From the neck down, he was muscular and trim, a physically fit man in his thirties. He was the kind of guy she'd ordinarily be attracted to, if his face was whole, that is.

"Got a cigarette?" he asked in a muffled voice.

"Sorry, no," she said, once again embarrassed at catching herself staring at someone with physical deformities.

Lenore quickly sidestepped past him and hurried out to her Lexus. The day was turning into a living freak show. She couldn't wait to get to the sanctuary of her real estate office.

Susan Hilliard, sitting at the window, flipped open her cell phone and called Jesse at Community General.

"She's on her way to the office," Susan said.

"Perfect," Jesse replied, checking the clock above the nurse's station. "She'll be right on time for her first showing."

"I wish I could see it," Susan said.

"So do I," Jesse replied, hanging up.

The man with the missing jaw brought two cups of coffee over to Susan's table and sat down.

"Maybe I should have said trick or treat," the man said. "At least I could have got some candy from her."

"You think we're being cruel to her, Dennis?" Susan asked, then added tentatively, "Or to you?"

"You are incapable of being cruel, Susan," Dennis said. "I'll always remember how you took care of me after my surgery and during the chemo. I appreciate it and so does my wife."

"Lenore looked at you like you were a monster," Susan said. "That couldn't have felt good."

He shrugged. "If I can prevent one person from going through what I did, then I don't mind a little embarrassment. Besides, I'll do anything for a good cup of coffee."

"Really?" Susan said teasingly. "I wish I knew that before you got married."

 

Dr. Mark Sloan was driving his Saab convertible very slowly down the street, Pike sitting beside him, jamming his gun into Mark's side.

"Speed up," Pike said. "I could walk faster than this." But Mark was afraid to go any faster or to get on the freeway. He was gripping the wheel tightly, blinking hard, fighting a wave of fatigue that threatened to wash over him, putting him to sleep. He was aware enough, though, to appreciate the absurdity and gravity of the situation.

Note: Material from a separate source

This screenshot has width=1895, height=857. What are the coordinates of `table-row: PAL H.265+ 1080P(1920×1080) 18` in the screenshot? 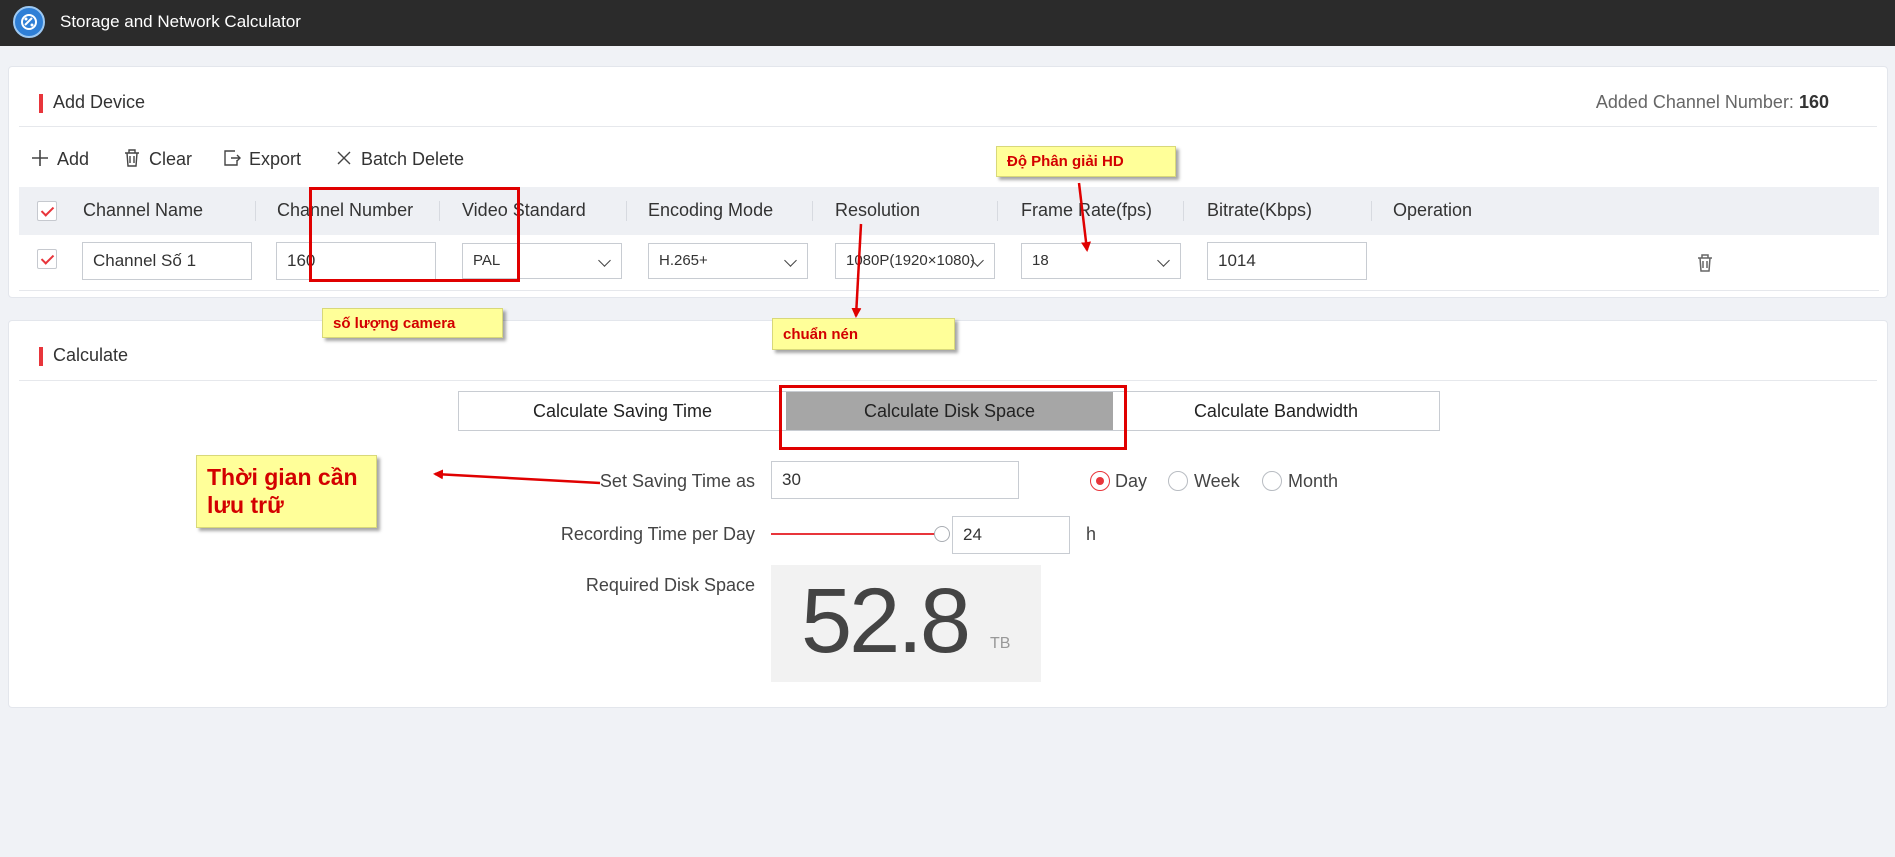 It's located at (949, 263).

How could he possibly sleep with a wounded murderer pointing a loaded gun at him? Who could take a nap at a moment like this?

It wasn't a choice for Mark to make. His body was making the choice for him. Apparently, being scared to death wasn't enough to keep a man awake.

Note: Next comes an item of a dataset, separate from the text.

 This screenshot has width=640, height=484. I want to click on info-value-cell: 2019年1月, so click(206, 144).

"This won't work," Mark said. "You've lost a lot of blood and I haven't slept in two days. This is a disaster waiting to happen."

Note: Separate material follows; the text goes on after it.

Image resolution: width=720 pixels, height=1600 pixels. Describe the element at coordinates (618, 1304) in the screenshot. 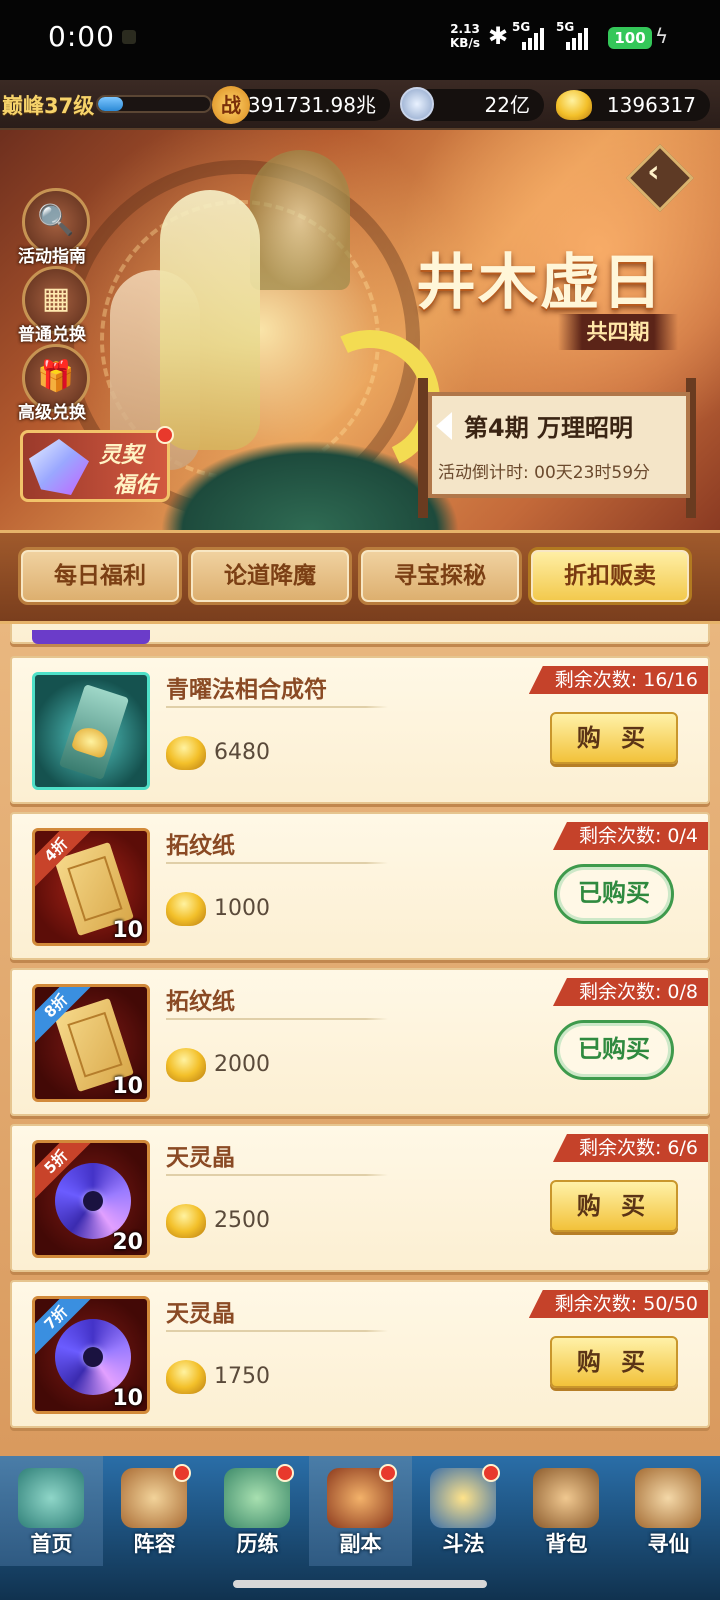

I see `remaining-count: 剩余次数: 50/50` at that location.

"Only if you don't shut up and drive a little faster," Pike said.

"Do you have a plan?"

"I'm going to get Rachel out of that hospital," Pike said. "You're going to help me."

"She's in intensive care," Mark said. "She can't walk out even if she wanted to. And even if she could, she's probably under police guard."

"I'll deal with it," Pike said. "I'm good at improvising."

"Like you did in Spokane?" Mark asked. "I suppose when you stole that car, and held up that convenience store, you always planned to kill a deputy and drive off a cliff."

"Shut up," Pike said.

"You haven't thought this out very well," Mark said drowsily, slurring his words and weaving into the next lane. A passing car honked loudly at him.

"Pay attention to the road," Pike said.

"You drive," Mark replied.

"I can't drive and keep a gun on you at the same time," Pike said.